The staff, while working as rescuers, were also survivors of the disaster. Their dual role thus exacerbated the development of psychological distress [3]. The reported prevalence of depression and anxiety among the local staff was 38.7% 1 year after the Wenchuan earthquake [4], and more than half of the staff in the extremely affected areas experienced mental disorders [5]. However, few studies have focused on the long-term psychological health of this special population [6] using a longitudinal design to investigate their mental health outcomes. As the psychological sequelae of a disaster can last for many years [7], the long-term psychological outcomes of the local government staff and the associated factors of their emotional distress are of particular interest [2].
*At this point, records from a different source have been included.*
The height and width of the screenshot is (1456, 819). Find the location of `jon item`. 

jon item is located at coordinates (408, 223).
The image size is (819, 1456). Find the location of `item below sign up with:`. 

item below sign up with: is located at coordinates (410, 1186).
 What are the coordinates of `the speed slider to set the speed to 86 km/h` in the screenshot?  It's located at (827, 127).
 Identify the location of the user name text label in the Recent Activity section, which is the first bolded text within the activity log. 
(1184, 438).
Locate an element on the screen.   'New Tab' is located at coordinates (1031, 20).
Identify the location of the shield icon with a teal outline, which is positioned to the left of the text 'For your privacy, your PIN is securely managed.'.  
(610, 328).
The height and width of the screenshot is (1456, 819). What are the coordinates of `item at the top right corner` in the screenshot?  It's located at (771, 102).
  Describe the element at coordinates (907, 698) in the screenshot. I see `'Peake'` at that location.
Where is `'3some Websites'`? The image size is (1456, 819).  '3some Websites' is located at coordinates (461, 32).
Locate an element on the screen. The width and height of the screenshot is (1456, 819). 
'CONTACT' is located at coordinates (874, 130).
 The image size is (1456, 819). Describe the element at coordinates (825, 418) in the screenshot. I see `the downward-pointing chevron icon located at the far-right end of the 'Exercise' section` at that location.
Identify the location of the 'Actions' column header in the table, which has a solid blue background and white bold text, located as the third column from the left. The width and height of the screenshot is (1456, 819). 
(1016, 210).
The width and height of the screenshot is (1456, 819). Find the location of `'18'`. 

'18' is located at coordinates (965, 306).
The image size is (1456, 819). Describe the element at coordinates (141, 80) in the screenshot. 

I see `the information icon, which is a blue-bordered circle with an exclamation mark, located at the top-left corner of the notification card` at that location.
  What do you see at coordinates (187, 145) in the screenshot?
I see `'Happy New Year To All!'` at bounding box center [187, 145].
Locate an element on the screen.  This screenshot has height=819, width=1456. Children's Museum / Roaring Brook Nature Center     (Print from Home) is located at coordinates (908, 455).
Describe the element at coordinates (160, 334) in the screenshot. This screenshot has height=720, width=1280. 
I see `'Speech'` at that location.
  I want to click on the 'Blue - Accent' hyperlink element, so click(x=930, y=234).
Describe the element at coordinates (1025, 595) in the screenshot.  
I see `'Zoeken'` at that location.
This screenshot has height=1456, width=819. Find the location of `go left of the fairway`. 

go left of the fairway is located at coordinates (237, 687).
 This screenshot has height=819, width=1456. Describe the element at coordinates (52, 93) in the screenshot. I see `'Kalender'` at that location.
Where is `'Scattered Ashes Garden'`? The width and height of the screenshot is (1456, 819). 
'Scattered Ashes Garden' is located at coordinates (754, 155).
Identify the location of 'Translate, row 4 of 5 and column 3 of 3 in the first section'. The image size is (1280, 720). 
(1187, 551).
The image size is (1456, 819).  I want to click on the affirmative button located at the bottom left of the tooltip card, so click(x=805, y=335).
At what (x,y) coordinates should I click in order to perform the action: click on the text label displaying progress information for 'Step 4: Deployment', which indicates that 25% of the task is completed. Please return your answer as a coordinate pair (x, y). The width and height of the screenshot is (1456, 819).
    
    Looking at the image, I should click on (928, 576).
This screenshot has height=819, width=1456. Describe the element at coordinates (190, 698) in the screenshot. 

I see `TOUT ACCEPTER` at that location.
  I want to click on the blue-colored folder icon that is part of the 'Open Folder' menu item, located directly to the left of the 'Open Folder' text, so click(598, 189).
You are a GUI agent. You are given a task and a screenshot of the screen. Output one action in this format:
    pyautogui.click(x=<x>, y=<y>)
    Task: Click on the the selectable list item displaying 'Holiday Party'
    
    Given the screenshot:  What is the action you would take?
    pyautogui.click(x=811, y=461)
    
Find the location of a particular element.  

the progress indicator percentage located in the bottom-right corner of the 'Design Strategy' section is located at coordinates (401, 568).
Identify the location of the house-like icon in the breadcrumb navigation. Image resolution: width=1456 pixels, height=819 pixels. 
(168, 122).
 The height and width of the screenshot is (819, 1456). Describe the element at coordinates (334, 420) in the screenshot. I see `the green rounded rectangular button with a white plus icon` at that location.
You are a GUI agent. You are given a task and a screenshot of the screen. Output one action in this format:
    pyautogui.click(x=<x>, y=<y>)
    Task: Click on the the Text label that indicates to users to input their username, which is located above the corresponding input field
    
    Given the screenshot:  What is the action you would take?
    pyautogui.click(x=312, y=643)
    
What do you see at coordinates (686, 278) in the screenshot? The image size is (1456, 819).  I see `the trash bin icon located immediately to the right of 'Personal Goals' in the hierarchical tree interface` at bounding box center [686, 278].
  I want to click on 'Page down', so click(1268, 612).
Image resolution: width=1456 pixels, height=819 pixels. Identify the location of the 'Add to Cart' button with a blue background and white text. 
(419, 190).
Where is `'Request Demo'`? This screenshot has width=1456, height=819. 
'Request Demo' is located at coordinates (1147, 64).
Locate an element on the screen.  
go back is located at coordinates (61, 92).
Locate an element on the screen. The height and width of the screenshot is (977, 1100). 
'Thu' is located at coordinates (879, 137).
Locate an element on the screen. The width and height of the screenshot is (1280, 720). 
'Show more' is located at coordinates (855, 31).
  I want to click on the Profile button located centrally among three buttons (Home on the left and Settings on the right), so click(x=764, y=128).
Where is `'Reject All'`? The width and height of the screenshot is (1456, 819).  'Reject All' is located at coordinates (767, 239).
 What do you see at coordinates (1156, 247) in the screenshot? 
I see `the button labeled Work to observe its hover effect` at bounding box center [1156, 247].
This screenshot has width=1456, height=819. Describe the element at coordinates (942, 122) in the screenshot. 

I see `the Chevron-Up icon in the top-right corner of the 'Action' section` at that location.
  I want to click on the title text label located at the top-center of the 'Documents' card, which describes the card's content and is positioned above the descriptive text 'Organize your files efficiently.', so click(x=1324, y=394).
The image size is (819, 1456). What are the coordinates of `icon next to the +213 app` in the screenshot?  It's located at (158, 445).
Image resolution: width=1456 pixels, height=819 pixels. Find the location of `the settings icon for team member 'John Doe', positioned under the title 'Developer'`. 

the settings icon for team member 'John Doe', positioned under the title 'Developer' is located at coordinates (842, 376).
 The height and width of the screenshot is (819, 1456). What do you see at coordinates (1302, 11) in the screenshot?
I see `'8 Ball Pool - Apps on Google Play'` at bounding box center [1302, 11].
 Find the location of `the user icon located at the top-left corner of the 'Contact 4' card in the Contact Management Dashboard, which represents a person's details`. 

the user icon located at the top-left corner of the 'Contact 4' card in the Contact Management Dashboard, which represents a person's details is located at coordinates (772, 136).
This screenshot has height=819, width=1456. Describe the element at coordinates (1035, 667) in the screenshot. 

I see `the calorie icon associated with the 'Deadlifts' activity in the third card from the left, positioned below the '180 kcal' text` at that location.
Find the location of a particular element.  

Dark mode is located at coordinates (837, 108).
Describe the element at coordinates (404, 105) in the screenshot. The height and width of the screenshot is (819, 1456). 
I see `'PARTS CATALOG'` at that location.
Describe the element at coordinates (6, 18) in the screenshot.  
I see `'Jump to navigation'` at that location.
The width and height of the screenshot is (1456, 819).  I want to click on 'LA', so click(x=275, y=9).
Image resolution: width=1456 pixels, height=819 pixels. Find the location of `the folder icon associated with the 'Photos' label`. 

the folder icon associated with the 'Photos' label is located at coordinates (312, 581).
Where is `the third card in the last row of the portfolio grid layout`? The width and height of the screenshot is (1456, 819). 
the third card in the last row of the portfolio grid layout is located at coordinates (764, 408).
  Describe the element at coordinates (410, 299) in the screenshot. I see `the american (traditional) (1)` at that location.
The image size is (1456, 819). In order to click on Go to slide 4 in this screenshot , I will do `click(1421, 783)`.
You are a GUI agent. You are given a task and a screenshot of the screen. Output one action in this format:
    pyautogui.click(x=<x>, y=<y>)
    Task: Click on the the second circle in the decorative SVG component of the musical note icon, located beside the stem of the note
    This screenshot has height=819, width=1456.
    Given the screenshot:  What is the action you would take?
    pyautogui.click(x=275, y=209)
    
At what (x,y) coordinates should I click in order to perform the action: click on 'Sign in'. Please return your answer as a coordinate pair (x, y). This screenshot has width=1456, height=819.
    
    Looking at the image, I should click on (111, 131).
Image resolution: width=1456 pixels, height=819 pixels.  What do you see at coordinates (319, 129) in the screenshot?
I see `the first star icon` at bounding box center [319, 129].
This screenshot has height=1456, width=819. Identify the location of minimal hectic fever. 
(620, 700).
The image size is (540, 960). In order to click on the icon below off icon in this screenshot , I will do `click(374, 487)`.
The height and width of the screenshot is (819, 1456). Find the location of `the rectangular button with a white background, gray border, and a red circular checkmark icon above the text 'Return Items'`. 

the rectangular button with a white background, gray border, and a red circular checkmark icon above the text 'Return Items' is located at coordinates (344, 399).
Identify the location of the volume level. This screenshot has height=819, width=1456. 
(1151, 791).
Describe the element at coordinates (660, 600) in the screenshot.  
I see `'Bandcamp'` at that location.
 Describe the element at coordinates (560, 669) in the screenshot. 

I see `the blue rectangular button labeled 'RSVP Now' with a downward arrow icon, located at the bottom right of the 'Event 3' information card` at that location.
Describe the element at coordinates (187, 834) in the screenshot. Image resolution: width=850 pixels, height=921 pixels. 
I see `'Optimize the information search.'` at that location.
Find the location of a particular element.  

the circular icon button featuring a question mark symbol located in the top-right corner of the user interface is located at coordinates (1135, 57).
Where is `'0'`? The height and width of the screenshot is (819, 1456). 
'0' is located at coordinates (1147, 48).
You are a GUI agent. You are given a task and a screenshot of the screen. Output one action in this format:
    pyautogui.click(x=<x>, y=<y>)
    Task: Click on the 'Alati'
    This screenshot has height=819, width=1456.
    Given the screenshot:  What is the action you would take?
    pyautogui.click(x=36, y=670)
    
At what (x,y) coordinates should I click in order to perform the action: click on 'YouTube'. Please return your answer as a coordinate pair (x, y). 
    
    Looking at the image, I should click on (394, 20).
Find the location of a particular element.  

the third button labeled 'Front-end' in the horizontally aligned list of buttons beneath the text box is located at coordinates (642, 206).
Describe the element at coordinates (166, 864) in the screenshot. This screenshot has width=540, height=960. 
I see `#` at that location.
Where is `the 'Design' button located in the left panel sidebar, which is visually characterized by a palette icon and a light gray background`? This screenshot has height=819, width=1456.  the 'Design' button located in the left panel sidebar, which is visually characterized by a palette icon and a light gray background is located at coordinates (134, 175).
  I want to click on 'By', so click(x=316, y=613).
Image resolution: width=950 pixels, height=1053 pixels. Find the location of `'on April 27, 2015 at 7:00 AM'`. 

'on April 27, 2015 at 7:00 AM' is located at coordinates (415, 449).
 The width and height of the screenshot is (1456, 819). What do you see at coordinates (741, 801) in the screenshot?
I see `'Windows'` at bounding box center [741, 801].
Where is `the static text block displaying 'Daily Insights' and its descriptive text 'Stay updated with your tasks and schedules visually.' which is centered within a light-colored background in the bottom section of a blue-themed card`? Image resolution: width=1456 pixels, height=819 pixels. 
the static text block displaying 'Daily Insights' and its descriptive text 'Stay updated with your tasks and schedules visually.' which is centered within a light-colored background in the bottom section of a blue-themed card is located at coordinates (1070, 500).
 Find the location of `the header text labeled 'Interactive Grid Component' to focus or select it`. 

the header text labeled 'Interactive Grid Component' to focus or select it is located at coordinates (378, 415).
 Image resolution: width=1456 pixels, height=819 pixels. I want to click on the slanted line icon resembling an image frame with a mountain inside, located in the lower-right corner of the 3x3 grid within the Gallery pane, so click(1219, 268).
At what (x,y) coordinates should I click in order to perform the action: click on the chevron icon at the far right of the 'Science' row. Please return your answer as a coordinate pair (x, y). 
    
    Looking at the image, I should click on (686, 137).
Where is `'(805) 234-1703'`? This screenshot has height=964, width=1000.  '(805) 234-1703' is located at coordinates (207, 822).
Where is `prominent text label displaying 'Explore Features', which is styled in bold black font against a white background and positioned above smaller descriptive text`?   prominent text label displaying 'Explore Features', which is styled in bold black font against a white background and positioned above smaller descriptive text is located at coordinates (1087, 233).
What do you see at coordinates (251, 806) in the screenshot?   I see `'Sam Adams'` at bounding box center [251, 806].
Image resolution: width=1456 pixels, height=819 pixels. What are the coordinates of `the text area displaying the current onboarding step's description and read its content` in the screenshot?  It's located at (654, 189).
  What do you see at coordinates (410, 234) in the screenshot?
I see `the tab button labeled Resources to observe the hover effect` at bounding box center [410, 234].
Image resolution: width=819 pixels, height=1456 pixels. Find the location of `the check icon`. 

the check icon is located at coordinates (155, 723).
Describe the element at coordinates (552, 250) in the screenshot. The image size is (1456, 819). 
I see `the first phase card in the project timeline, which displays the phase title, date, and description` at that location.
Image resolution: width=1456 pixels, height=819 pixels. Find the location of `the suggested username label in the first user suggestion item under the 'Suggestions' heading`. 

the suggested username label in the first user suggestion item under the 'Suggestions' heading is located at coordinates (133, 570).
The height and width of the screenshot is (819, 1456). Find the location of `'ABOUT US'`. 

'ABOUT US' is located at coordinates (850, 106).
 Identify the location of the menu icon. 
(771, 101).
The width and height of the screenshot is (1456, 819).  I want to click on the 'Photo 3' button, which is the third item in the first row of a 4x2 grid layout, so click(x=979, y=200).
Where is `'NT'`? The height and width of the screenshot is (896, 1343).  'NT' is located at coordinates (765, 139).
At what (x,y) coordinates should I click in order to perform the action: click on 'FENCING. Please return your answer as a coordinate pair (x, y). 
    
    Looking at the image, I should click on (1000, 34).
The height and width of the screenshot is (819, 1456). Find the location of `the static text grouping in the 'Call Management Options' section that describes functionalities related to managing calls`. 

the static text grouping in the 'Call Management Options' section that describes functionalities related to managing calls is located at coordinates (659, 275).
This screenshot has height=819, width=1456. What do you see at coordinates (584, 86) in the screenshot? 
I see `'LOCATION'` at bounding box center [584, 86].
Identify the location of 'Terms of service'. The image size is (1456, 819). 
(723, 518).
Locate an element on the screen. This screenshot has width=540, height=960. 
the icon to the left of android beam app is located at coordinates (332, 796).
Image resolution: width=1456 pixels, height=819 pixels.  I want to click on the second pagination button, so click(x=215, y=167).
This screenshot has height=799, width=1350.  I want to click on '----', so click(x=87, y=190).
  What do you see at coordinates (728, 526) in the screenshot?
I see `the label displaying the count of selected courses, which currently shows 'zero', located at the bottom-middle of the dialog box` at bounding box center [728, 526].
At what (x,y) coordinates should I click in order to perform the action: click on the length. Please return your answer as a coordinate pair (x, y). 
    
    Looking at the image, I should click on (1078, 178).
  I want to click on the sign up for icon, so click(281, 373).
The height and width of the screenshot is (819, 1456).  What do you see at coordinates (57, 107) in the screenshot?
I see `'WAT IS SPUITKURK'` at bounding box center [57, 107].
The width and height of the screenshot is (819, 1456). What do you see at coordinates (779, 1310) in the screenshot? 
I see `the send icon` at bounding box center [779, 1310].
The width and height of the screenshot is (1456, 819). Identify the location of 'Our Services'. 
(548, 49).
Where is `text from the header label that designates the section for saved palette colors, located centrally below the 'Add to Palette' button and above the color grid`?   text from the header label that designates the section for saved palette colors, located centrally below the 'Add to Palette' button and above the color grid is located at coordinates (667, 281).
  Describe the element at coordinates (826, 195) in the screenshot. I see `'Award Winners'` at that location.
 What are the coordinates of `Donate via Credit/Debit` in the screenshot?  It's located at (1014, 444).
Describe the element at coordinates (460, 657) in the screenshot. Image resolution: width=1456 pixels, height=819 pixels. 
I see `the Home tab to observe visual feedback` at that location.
Disaster exposure, such as bereavement and property damage, is widely known to have adverse effects on survivors’ mental health conditions [6, 8]. Previous research has documented that 12.8% of the surviving government staff who engaged in disaster relief experienced bereavement, involving loss of children, spouses, and other relatives; and more than 90% of their houses had collapsed or suffered damage [2]. Moreover, two local government staff committed suicide 11 months after the earthquake, both having lost a son in the disaster [9]. Regarding the impact of disaster exposure on long-term psychological outcomes, the existing findings are inconclusive. Shang et al. [10] reported that earthquake exposure does not significantly predict emotional distress among general survivors 3 years after a disaster, whereas Guo et al. [11] claimed that exposure to an earthquake can contribute to psychological distress at 8 years.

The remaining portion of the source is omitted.